I barely have time to touch the keyboard when a radio voice interjects to tell me this, 2005, is a summer of love. What the hell? Are we really that in thrall to the nostalgia of a version of the sixties that barely existed? It is a soundbite phrase, one that drips with the filthy liquid produced by a baby boomer turned corporate marketing whore. Balls to these smug liars.

Anyway. Before I find myself spiralling off on a further tangent about Puff the Magic Dragon, let us get to the point here.

I walked home a different route the other day after it dawned on me at last minute that there was a reason why they were selling such cheap fish and chips... To hell with lunch, I thought, turning on the proverbial dime and heading home.

As I took this new route I began how little I knew the area. I had walked up and down the usual hill every day and never deviated from the trail...I was Sysyphus's shadow with a packed lunch instead of a boulder. On this day, however, I turned right instead of left and I was immediately surrounded by the unfamiliar.

But who cares? In this case 'unfamiliar' means another row of identical Victorian terraces with a fucking dream catcher in the window. The family name may be different but the people on the steps are just as gobby as the ones on the next street along. This is not a fertile corner of the country for sightseeing and I have no desire to waste shoe leather just because the road on which I walk has a different name to normal.

But I found myself wondering about how much we know about where we live. If we move to an area as an adult, we are not tourists and do not explore any more than is necessary to find the local pub. We only really get to know an area if we live there as children. At the age of eighteen the exploration gene tends to suck its own cock so hard it gobbles itself up and disappears with a pop.

Well...sort of. We are happy to explore once we have put on the traveller's coat during the designated few weeks per year we allow ourselves to be get deliberately lost and immersed in something about which we know nothing. Call it a holiday, a gap year, whatever...we switch these feelings and attitudes on and off like a goddamn machine. Today is the day I'll be Open to Other Cultures. Tomorrow I'll get pissed and slag off Islam with my mates an' that.

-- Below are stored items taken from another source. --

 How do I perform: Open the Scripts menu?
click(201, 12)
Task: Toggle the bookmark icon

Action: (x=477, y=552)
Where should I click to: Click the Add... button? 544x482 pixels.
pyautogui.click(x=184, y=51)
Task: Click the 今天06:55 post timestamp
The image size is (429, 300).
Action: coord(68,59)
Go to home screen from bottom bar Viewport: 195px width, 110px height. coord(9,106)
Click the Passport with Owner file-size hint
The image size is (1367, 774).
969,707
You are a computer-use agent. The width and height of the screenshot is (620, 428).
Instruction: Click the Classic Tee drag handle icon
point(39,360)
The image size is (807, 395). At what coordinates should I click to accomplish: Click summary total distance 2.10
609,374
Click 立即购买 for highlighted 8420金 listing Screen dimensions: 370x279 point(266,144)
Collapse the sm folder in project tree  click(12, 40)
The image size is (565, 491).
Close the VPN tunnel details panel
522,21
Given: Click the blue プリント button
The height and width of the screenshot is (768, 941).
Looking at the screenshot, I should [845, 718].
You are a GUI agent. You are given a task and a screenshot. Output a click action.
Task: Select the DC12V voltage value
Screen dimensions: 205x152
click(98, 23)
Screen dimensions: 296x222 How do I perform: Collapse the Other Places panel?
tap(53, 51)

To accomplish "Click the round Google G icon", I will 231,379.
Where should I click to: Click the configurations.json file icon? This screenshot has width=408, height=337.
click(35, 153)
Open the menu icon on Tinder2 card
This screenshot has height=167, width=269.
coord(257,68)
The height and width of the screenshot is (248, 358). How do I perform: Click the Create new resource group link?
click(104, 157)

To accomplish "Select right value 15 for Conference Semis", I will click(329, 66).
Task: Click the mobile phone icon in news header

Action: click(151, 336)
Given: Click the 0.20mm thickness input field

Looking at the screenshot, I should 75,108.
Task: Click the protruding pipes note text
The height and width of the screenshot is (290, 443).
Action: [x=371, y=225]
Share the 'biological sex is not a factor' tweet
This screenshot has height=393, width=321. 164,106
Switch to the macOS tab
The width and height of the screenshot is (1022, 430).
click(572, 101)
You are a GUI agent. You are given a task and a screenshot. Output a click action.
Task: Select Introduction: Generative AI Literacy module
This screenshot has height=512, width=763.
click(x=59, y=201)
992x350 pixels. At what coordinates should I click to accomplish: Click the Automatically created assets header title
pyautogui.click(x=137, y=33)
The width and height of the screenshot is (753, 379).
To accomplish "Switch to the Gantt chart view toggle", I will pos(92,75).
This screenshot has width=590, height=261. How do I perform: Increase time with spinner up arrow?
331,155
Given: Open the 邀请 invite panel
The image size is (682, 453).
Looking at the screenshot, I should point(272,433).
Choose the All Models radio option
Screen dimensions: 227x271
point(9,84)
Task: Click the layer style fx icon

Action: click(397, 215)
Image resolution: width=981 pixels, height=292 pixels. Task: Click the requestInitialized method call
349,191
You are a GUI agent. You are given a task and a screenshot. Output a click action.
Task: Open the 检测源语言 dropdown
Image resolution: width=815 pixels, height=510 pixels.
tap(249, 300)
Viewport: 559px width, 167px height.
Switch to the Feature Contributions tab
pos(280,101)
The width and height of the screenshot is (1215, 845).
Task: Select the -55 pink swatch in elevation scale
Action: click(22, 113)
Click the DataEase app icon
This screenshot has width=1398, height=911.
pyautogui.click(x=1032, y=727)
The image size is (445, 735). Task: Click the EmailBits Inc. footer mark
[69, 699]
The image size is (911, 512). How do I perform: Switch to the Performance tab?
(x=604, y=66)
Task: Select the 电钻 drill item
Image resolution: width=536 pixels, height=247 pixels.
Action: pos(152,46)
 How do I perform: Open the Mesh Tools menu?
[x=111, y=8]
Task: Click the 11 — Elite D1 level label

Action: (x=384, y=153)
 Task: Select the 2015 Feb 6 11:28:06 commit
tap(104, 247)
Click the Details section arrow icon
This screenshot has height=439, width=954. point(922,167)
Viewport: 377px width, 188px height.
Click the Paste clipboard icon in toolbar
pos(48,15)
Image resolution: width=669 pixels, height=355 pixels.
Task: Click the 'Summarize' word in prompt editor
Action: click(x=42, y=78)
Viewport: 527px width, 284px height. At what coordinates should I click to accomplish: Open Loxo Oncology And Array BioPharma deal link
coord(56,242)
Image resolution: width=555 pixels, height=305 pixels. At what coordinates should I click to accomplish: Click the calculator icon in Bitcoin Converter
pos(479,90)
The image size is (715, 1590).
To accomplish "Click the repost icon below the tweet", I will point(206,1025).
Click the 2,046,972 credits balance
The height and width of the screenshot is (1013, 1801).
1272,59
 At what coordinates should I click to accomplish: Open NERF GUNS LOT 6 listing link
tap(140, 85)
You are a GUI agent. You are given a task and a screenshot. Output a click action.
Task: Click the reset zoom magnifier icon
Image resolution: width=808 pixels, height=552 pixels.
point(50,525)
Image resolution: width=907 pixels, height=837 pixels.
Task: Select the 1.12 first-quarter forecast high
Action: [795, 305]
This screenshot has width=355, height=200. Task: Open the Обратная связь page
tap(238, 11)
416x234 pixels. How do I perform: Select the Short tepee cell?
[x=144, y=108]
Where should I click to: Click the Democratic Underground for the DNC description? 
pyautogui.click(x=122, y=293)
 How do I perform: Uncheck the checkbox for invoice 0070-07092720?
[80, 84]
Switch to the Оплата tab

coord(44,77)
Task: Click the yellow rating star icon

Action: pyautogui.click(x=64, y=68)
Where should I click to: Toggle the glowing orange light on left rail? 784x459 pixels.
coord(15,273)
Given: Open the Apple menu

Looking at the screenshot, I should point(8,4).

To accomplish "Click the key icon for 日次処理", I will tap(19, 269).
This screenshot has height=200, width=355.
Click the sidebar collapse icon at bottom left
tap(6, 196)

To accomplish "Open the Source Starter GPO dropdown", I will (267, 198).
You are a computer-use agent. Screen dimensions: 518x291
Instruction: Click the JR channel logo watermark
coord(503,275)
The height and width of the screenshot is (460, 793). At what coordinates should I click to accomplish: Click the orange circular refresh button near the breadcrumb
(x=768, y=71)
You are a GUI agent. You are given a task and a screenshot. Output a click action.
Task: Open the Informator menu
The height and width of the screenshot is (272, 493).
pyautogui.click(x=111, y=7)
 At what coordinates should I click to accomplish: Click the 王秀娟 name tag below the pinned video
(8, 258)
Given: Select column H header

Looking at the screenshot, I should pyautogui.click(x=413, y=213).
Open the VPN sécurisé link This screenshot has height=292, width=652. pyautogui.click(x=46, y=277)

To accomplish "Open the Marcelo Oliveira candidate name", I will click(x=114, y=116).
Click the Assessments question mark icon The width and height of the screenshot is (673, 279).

We know its fashionable and expected of us to do certain things in our lives, and we do it not because it is Good and feels the Right Thing to Do...but because it gets us the kudos equivalent of a Cub Scout badge. We collect experiences like we each have our own I-Spy book. I went to a developing country for three weeks...tick. I bought a poverty wristband and did not make a big deal of it because I'm, like, always this good...tick. I bought a bottle of Pinot Noir because Sideways pointed out how good it is...tick. We scuttle to our tribes like flies landing on shit. And we never quite reach that place of contentness...even if we do "make it" we are stressed to the tits and find ourselves longing for a little place in the country to pursue whatever downshifting lifestyle the Guardian wrote about last week.

Everything must be compartmentalised. Friends, work, home life, fun, whatever... a lifetime of having Good Lifestyle shit thrown at us from all possible media, and so we can never be content. We end up fearful of pieces of our lives overlapping, and we end up letting life pass by as we make up endless detailed plans, go to events we feel will be Good for Us, and worry about whether we are making the most of our supposed time poor cash rich existence, blah fucking blah.

But that is shouting into the darkness to little effect. I have no answer, no solution to this. Why should it even be a problem to be solved? This is the only we can realistically live in a world where there are a billion more experiences than we can fit into a lifetime. And everything needs a system, right?

The point was...the point was, that as children we have endless evenings and summers to roam our neighbourhoods, seeing all the places we should and many of the ones we should not. The local roads and paths through the woods are as familiar as anything. We know the shortcuts to the rec ground, the routes behind the golf course that leads to the secret fields, where the rope swing is and where be the dragons.

Whereas as adults we just about know which local kebab shop breaks the fewest health and safety regulations. And we don't, and probably shouldn't, care. Exploration is a kind of play, a game, for nobody's benefit for your own. And that is practically the definition of childhood. No wonder we all yearn after some kind of summer of love as espoused by the man on the radio. It is not the apocryphal shagging for which we ache, but the idea of the endless childhood days of sunshine and fun. We look to the past to give meaning to the present.

Oh, now what the hell am I talking about? Fuck this, I'm going to make a cup of tea.